• To do
In the material below, which lines hold the word "agent"? Pick each one out.

• Working data
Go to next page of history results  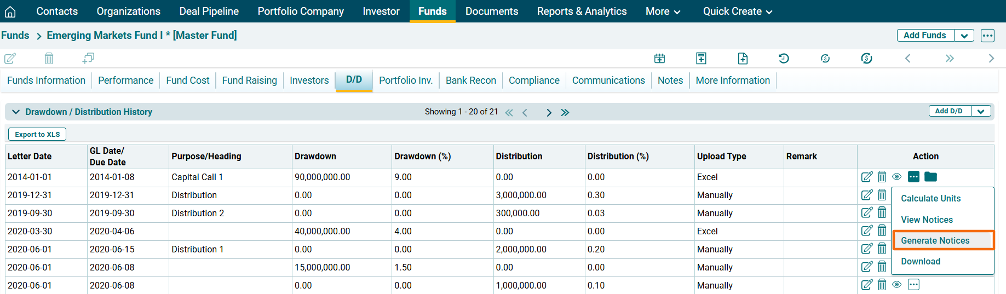click(549, 112)
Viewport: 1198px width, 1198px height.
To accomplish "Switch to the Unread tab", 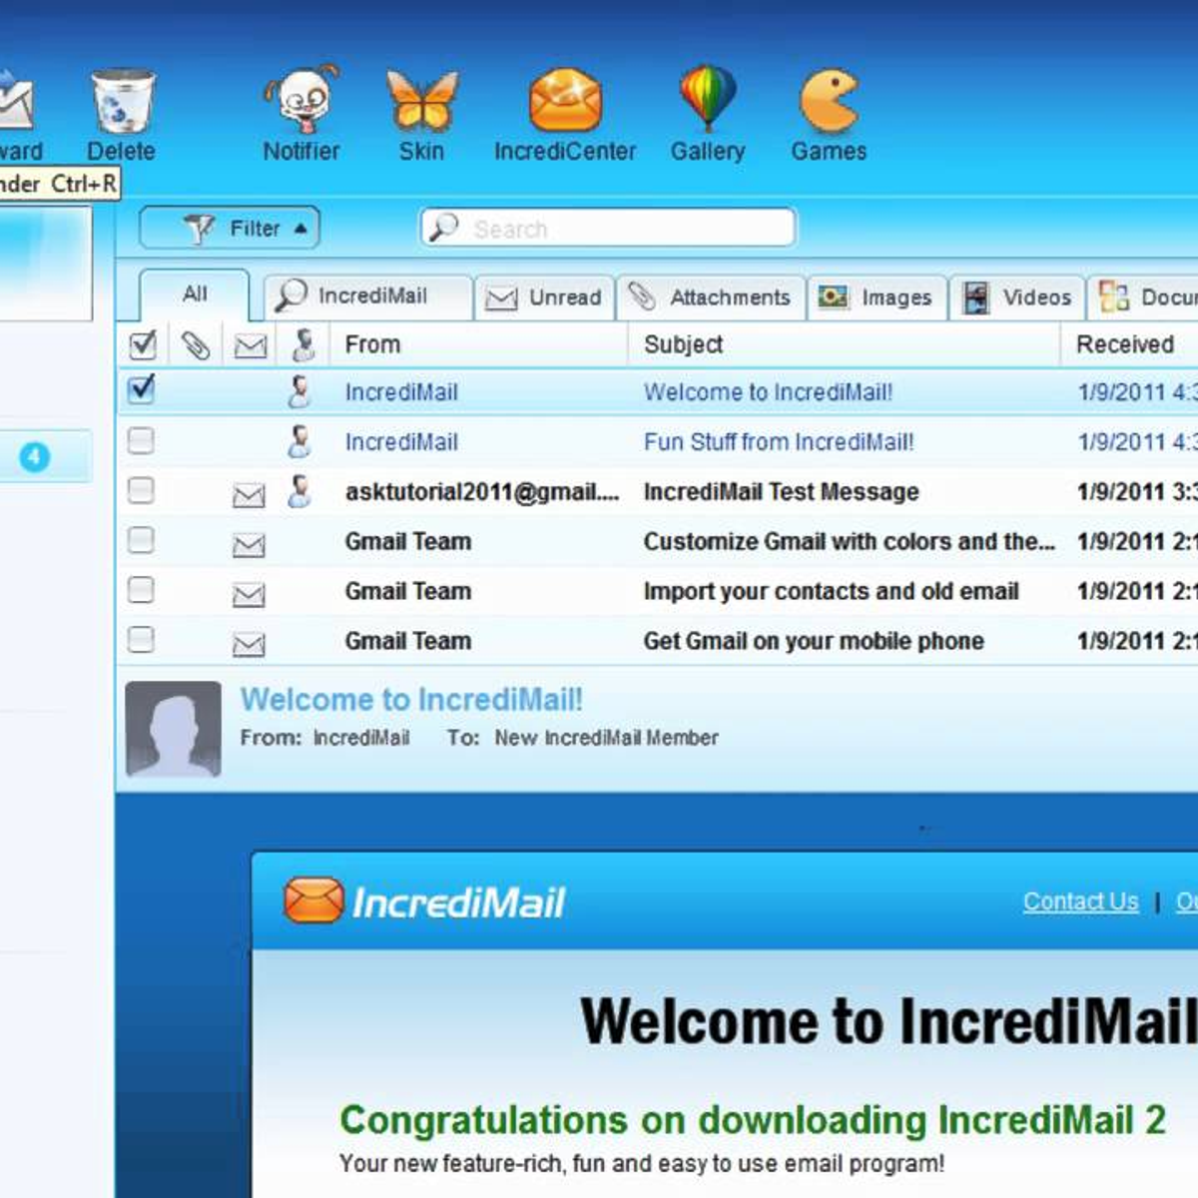I will (545, 298).
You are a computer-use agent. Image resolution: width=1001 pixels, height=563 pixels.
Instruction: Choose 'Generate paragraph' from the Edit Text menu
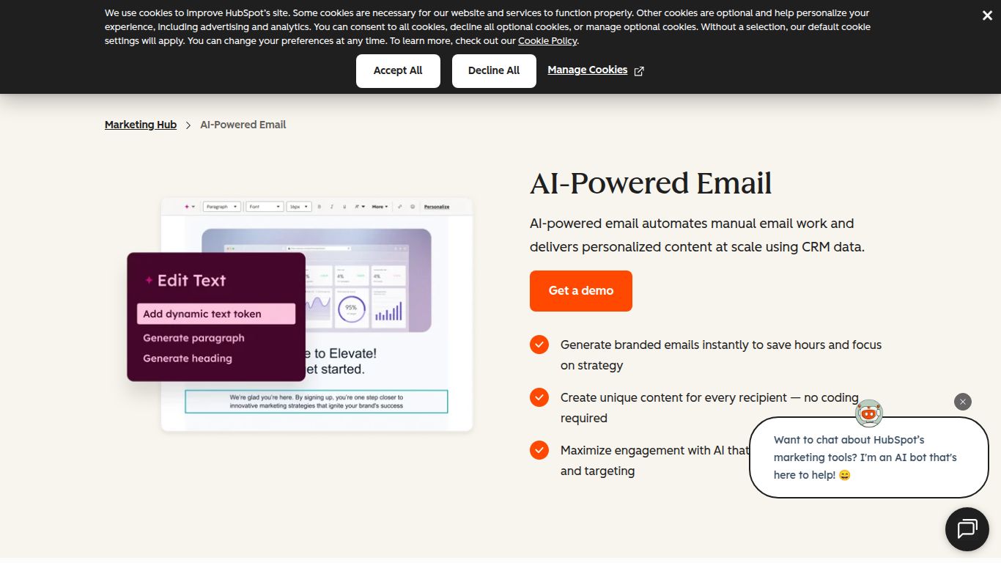tap(193, 338)
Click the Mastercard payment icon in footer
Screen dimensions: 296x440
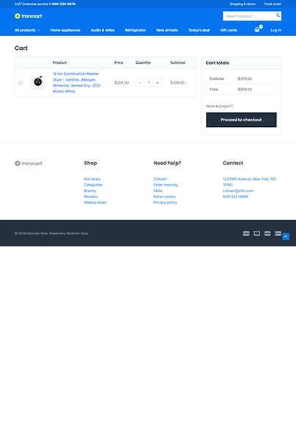tap(256, 233)
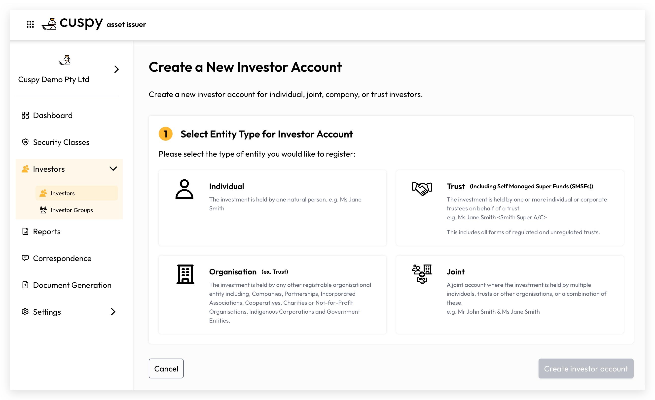Expand the Settings submenu arrow
The image size is (655, 400).
[x=113, y=312]
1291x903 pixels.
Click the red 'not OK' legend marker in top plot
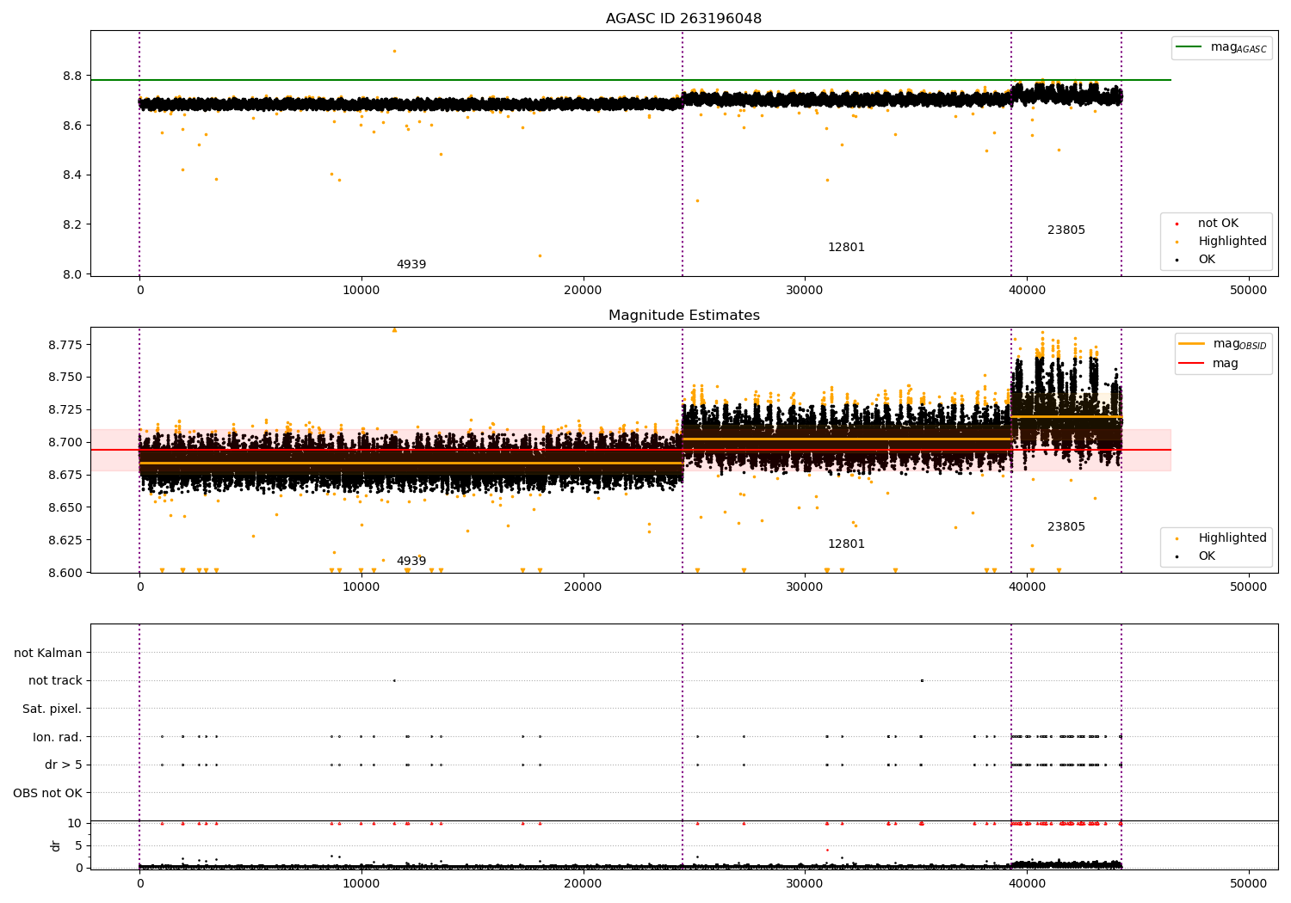(1176, 224)
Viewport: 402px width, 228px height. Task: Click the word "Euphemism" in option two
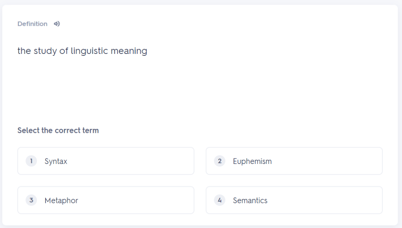252,162
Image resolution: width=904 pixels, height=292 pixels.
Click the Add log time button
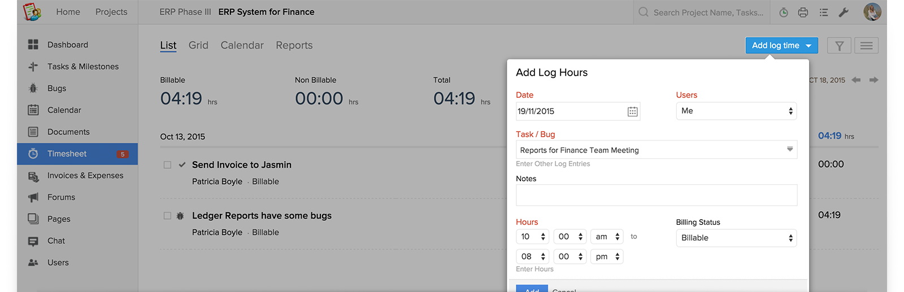[x=781, y=46]
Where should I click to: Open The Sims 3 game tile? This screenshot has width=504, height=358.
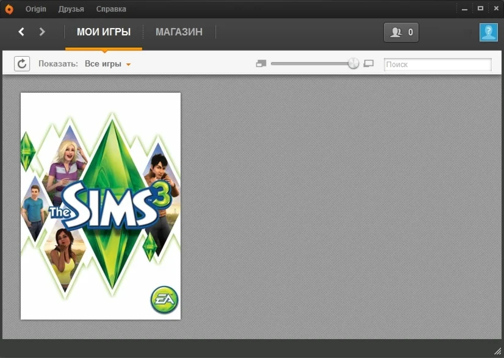pos(100,206)
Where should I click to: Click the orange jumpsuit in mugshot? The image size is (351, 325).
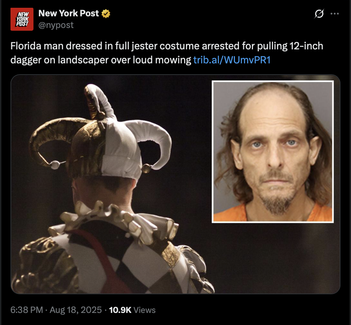click(x=273, y=213)
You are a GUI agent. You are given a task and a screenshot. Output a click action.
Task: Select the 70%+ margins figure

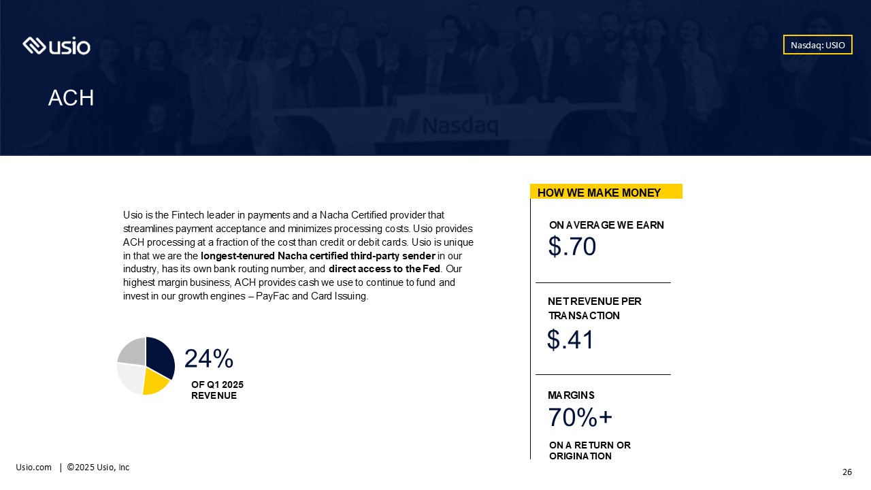[x=580, y=417]
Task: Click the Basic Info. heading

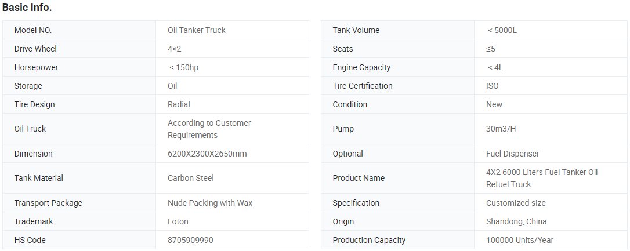Action: [27, 8]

• Worked solution
You are a computer-use agent. Image resolution: width=1001 pixels, height=563 pixels.
You are a GUI agent. You are given a task and a screenshot. Output a click action.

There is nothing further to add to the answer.